▶ [Action item]: Pull from the data below each line where the word "computer" occurs, and copy it.

Stored records:
▼
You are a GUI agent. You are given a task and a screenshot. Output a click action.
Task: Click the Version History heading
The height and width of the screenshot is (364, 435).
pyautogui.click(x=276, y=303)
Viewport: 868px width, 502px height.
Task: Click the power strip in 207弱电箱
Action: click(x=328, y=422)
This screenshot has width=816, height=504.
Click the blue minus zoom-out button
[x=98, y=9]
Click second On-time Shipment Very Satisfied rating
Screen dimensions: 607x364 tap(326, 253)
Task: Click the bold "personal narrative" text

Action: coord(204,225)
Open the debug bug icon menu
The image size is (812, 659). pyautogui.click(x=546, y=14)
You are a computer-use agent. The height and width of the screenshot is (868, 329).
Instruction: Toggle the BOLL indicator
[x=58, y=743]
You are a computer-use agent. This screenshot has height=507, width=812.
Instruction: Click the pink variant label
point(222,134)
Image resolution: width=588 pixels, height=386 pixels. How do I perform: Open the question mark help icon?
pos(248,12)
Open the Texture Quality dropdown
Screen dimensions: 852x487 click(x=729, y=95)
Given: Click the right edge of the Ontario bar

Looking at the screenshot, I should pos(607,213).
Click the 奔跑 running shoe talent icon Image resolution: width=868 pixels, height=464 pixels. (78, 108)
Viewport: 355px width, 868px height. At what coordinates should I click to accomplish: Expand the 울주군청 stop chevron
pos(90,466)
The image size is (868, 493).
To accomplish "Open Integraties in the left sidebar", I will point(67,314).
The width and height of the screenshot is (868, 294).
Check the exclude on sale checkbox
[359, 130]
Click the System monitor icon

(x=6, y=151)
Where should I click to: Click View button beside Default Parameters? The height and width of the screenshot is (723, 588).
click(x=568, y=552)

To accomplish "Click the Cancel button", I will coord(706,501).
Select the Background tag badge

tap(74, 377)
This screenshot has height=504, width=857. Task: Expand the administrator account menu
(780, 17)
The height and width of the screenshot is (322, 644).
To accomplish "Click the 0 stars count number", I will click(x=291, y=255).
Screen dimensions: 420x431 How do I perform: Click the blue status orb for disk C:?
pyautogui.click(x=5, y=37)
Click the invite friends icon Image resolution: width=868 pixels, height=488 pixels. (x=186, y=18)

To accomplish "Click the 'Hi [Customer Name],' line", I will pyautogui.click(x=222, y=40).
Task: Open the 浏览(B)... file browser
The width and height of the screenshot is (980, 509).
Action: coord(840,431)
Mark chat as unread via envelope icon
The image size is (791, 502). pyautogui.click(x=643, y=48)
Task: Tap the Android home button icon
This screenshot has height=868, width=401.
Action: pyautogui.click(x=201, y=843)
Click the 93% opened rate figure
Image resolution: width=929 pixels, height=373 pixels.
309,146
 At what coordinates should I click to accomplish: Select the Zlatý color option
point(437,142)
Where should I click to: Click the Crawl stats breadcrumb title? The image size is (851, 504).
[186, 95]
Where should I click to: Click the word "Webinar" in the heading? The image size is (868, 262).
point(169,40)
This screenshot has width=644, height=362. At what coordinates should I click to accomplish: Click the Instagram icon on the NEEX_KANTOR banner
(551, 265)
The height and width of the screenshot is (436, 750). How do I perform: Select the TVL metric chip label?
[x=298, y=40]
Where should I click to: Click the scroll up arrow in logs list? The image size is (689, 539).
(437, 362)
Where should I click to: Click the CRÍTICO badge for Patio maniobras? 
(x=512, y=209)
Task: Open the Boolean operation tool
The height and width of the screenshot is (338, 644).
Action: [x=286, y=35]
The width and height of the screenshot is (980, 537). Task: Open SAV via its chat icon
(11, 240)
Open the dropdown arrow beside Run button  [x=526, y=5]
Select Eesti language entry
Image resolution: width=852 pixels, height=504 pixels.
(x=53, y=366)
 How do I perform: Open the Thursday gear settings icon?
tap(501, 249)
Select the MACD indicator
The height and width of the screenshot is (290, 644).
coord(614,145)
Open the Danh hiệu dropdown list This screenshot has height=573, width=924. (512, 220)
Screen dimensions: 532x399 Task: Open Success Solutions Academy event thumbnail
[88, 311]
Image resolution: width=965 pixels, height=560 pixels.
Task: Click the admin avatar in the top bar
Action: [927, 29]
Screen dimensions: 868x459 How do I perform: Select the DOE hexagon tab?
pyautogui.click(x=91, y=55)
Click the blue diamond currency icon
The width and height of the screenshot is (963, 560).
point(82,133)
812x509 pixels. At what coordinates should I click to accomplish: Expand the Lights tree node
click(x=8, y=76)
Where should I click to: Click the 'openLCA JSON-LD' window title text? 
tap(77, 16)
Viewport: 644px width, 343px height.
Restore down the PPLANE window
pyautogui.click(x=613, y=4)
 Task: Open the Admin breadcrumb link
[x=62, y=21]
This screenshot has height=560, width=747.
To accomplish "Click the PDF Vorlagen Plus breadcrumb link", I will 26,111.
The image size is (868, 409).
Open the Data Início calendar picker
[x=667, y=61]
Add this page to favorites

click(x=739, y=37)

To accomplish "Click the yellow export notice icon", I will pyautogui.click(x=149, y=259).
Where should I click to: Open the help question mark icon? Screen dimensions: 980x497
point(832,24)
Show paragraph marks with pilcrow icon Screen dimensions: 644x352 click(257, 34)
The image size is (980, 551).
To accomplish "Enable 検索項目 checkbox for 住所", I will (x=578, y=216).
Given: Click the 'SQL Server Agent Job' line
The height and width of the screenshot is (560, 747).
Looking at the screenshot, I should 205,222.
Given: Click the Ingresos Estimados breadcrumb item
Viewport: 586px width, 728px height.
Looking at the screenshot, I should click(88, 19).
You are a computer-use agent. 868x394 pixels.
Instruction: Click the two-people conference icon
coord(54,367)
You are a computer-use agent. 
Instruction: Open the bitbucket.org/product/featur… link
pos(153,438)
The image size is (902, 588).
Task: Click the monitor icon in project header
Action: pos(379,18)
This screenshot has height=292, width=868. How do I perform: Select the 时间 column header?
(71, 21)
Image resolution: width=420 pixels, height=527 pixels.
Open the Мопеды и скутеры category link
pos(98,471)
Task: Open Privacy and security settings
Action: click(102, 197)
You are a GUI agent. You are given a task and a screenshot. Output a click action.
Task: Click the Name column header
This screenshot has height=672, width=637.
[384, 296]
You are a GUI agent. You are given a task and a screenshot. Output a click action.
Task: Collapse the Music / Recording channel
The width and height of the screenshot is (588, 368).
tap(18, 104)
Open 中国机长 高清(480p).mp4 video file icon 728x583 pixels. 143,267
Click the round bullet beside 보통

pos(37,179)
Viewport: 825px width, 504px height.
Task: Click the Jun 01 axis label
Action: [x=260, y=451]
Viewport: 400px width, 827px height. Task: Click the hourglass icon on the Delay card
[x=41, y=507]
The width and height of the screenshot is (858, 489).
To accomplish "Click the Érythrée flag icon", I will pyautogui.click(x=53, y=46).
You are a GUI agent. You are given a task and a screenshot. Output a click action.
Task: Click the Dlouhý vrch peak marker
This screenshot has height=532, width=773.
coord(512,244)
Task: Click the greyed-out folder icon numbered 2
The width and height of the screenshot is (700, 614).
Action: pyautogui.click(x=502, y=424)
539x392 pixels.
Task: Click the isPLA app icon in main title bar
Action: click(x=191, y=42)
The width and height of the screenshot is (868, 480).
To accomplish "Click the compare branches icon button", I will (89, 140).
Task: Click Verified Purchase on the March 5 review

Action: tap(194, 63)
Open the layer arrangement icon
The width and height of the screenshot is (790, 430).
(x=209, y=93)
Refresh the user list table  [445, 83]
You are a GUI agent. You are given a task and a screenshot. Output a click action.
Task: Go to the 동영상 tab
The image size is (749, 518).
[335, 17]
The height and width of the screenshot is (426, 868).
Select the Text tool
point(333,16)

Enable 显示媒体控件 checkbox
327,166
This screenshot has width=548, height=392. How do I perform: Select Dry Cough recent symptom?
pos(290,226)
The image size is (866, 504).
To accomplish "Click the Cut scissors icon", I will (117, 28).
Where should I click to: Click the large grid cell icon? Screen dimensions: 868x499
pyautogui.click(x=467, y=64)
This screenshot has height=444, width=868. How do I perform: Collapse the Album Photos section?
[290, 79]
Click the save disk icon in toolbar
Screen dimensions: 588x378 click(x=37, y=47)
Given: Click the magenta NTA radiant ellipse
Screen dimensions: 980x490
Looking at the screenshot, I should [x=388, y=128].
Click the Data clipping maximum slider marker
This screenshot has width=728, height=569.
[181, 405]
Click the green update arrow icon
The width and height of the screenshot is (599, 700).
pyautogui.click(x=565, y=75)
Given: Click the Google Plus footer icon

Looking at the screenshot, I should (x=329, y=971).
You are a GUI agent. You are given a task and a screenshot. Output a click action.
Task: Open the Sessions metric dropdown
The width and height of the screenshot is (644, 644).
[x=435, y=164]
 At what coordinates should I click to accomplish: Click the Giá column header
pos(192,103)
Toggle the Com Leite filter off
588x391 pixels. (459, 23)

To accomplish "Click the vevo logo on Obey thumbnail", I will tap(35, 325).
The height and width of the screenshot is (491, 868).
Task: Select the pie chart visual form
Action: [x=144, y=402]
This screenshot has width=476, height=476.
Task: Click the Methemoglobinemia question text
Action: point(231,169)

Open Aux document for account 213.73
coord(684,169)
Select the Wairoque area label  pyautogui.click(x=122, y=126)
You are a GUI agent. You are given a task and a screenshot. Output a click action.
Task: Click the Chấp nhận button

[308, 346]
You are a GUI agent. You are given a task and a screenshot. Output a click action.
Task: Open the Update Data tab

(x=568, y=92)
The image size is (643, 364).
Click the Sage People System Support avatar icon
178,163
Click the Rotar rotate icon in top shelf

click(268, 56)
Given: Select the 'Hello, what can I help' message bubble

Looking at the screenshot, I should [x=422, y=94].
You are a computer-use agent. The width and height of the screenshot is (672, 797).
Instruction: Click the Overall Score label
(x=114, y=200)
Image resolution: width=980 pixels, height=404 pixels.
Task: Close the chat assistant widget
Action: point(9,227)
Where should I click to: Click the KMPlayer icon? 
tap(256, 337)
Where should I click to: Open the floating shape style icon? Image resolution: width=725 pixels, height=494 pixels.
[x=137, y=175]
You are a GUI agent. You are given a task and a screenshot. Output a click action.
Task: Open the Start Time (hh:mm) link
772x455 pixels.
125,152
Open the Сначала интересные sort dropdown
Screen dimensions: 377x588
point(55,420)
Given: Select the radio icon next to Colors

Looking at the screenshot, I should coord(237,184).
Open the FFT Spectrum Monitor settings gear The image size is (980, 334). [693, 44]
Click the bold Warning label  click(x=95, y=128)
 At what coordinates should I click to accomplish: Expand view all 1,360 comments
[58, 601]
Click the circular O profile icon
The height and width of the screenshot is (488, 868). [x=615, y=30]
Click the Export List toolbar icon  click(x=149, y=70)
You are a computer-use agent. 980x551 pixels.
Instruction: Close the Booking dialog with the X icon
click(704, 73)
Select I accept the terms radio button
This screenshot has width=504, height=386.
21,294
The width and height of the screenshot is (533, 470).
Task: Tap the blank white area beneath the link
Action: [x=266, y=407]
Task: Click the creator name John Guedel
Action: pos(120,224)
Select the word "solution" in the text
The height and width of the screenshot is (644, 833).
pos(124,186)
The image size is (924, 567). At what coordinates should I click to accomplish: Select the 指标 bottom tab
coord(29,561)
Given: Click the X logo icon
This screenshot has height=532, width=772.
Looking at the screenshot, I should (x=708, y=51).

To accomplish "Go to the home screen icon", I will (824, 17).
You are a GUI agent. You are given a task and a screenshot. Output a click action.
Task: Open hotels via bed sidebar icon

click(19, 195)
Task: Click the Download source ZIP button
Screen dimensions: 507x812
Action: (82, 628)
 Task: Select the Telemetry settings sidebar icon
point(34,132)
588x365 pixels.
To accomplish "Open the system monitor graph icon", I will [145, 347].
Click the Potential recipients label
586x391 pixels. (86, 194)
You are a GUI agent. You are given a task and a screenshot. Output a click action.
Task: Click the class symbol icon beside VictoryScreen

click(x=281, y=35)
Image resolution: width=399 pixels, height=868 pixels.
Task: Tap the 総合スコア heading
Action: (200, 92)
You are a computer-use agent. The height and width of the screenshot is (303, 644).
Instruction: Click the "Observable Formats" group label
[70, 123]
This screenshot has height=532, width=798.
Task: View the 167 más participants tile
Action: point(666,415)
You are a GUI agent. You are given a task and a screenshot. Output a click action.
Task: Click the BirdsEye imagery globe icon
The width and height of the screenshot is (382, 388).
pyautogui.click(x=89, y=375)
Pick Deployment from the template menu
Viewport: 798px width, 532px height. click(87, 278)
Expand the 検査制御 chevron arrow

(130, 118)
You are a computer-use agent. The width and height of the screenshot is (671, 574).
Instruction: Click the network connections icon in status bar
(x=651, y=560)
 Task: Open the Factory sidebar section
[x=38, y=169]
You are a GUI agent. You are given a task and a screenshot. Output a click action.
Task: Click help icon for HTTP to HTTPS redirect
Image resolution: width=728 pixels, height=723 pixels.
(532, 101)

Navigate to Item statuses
▲
▶ [Reply]:
You are a computer-use agent. The height and width of the screenshot is (868, 329).
You are a computer-use agent. This screenshot has height=507, width=812.
You are a computer-use agent. 868x394 pixels.
You are a computer-use agent. 
You are a computer-use agent. The width and height of the screenshot is (672, 797).
You are a computer-use agent. 980x551 pixels.
You are a computer-use agent. The height and width of the screenshot is (303, 644).
You are a computer-use agent. The width and height of the screenshot is (671, 574).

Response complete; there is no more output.